Starting a New Job

Jobs are not easy to find in this tough economy.  If you can find any job at all, you are pretty lucky.  Currently, there are many new college graduates working to find their first office job.  In some cases, some new graduates are looking to find any job at all.  If you find a new job, you certainly want to make a winning first impression.  It is important to make a great first impression right in the beginning so your co-workers will respect you.   Here are some tips to keep in mind for your new job.

Smile and Greet Everyone

You never know who you will end up working with while at your new job or who might want to promote you to their department.  This is why it is a good idea to be kind and friendly to everyone.  You don't want to make a bad first impression with anyone, especially if that person might speak to your boss about you.  For all you know, that person may become your boss one day.

When you are first introduced to everyone at the office, offer your hand to shake their hand, especially if it looks as if they are approaching to shake your hand.  Make sure to give them a firm hand shake, but don't squeeze their hand in a way to make them lose blood circulation.  As silly as it sounds, you may want to practice with a friend or family member if you are not certain about this.  A firm hand shake shows confidence.  A hand shake with a death grip is just too much.

Make sure to make eye contact and smile.  Small talk about weather and current events is a great way to chat with new co-workers.  Don't pick topics that are too contraversial for your current events.  If you think the president is doing a crummy job, now is not the time to express that opinion.  If you appear confident and friendly, co-workers will automatically feel more comfortable around you.

Wearing the Right Outfit

When you interviewed for the position, you should have seen how others were dressed and you should try to imitate that.  If everyone was pretty casual, don't get too carried away with casual attire the first week.  It is always better to overdress rather than underdress.  Keep in mind, you may have interviewed on a "casual day" but not everyday is like that.  When in doubt, ask whoever is hiring you what the dress code is for the company.

Enthusiasm is Important

When starting your new job, make sure to show up on time everyday.  Also, do not take long lunch breaks.  If you get an hour lunch break, go to great lengths to get back after just one hour.  Some jobs are pretty relaxed as far as lunches go, but you are new and the rules do not apply to you yet.  You are better safe than sorry.  Always get to work a little early and come back from lunch breaks a little early.

If a co-worker is training you on a project, make sure to listen carefully to his or her instructions.  If that person asks if you have any questions, by all means, ask questions if you are lost.  Don't sit there and seem disinterested in anything you are being taught.  Even if you are disinterested, fake you way through it.  That person is being kind enough to help you and you need to appreciate it.
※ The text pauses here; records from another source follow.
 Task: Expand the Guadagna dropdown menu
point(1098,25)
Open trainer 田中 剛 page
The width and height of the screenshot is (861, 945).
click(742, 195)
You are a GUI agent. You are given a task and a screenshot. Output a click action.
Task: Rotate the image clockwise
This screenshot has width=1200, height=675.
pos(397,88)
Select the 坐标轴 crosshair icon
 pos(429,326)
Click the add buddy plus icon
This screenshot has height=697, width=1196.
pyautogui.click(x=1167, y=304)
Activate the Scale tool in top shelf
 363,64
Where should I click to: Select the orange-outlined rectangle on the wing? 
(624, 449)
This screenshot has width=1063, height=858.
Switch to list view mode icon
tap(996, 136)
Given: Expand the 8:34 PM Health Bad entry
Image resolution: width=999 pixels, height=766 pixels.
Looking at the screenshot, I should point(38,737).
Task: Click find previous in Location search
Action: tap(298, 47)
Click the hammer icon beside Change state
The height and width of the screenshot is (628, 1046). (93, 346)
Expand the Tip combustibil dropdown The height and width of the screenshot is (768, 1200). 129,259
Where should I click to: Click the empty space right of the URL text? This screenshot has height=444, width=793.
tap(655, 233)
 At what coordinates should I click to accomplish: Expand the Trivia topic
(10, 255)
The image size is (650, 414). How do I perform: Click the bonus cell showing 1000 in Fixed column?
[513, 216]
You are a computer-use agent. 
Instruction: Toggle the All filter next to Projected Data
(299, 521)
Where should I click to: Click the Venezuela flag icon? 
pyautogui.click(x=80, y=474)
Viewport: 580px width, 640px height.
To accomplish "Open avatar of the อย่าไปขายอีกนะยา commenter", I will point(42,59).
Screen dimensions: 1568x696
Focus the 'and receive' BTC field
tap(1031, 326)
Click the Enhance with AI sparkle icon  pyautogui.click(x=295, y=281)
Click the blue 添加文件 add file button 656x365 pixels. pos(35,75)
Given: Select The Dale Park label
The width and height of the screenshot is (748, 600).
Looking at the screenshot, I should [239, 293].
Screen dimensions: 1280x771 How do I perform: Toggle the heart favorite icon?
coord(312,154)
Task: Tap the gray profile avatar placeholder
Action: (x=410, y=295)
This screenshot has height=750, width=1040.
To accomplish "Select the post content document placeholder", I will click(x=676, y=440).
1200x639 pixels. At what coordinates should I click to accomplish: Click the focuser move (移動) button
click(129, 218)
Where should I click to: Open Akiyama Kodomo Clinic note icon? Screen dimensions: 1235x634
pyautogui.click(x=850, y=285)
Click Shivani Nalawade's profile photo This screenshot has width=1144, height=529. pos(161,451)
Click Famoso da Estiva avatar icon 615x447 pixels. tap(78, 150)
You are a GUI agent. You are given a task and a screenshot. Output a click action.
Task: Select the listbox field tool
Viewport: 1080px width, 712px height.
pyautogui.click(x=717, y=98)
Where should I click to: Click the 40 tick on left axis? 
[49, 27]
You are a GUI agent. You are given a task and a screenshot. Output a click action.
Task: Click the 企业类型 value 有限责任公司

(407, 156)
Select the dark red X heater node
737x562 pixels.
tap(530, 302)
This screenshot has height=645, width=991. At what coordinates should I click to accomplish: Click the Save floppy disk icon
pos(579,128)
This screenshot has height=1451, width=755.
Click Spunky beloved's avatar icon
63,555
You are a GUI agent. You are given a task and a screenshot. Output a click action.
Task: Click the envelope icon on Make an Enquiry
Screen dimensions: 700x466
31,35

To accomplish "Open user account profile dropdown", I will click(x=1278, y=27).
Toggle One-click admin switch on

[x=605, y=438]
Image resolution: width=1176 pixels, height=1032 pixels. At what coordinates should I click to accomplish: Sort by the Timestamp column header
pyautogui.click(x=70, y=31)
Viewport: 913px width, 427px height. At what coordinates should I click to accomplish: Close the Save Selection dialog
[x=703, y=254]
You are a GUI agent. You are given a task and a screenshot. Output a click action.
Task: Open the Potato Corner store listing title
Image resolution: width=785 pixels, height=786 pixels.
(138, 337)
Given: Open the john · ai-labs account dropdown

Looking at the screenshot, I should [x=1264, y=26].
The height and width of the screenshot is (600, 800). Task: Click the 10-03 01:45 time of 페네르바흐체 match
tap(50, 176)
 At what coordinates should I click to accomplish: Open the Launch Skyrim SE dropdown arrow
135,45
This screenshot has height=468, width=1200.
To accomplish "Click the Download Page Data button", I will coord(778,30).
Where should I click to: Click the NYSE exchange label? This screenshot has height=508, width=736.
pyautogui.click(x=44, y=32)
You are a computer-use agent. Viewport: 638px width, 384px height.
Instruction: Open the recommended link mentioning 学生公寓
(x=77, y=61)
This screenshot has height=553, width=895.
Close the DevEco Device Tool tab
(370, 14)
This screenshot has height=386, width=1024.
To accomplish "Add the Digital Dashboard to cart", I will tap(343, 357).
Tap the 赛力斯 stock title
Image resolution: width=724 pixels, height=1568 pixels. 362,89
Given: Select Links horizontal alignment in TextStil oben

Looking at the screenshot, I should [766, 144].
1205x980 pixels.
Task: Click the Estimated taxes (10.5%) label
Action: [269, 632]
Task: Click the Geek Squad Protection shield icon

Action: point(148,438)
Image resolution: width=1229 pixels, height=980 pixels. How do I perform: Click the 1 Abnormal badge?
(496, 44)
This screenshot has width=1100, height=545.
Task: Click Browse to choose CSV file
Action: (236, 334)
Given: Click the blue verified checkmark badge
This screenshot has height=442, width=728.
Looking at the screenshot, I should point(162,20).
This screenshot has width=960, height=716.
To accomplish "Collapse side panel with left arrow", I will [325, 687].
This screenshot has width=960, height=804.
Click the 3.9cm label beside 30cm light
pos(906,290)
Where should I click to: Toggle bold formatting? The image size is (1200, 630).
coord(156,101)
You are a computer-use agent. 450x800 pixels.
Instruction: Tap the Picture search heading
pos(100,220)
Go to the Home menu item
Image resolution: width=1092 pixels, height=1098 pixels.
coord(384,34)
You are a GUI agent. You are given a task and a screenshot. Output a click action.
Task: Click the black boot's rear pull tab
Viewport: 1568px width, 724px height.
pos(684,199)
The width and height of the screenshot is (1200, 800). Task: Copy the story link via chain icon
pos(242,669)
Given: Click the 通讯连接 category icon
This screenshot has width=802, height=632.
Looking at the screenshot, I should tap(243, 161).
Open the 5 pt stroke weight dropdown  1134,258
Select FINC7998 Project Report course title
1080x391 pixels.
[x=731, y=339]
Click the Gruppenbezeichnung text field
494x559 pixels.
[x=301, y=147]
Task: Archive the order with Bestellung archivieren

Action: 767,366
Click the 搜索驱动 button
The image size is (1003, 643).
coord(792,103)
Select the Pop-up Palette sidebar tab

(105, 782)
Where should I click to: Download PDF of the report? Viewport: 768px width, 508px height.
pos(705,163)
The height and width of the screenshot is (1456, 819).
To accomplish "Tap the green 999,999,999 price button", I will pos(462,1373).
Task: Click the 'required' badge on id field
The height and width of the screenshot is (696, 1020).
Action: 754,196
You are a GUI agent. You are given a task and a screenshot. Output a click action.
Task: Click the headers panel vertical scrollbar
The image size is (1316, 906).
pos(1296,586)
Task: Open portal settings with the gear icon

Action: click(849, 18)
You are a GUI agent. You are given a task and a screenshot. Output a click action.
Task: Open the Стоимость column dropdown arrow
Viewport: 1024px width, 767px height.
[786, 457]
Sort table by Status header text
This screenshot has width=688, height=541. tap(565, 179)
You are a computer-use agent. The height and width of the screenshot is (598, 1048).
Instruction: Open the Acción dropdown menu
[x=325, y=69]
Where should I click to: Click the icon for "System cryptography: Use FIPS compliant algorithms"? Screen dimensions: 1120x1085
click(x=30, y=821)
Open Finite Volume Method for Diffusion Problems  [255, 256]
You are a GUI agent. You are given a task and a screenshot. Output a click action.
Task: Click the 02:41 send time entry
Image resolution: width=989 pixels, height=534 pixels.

It never hurts to offer your help.  If you see a co-worker needs some help, offer your assistance.  If you are asked if you feel comfortable trying a new task, give it a try.  Again, confidence is the key to making a great first impression with any new job.  If you don't seem eager to learn or eager to help, it will count against you.

Some Things are Better Left Unsaid

Some topics are just awkward for the office.  Keep in mind, you are not hanging out with your friends at home.  When you are working at a new job, you need to keep as professional as possible.  Here are some examples of things you just shouldn't say:

  • When asked what you have been doing before coming to that job, don't say, "Being lazy," or "Nothing," or "Sitting around," or anything along those lines.  Tell them you were taking classes or looking for employment for a while.  Even if you were being lazy, don't say it.
  • Don't mention you hate working.  Sure, it is true, but once again, it is best to keep that one to yourself.
  • Don't say you took the job because you had no other choice.  Yeah, we are all in that boat now.  There aren't too many jobs out there and many of us are lowering our standards.  No one is going to appreciate that comment. 
  • When asked what you've learned so far or what you think of the job so far, come up with something positive to say.  Don't say you don't like the job or you don't like the company.  You might want to say something like, "I am grateful for this opportunity," or "I am getting to know everyone and it seems interesting here." 

Just remember, it is in your best interest to remain confident, friendly, and eager to learn when you are first starting a job.  Even if you don't like it, you never know who will be able to help you in the future.  There could be plenty of future job references working all around you and you don't even realize it yet.  So good luck to you!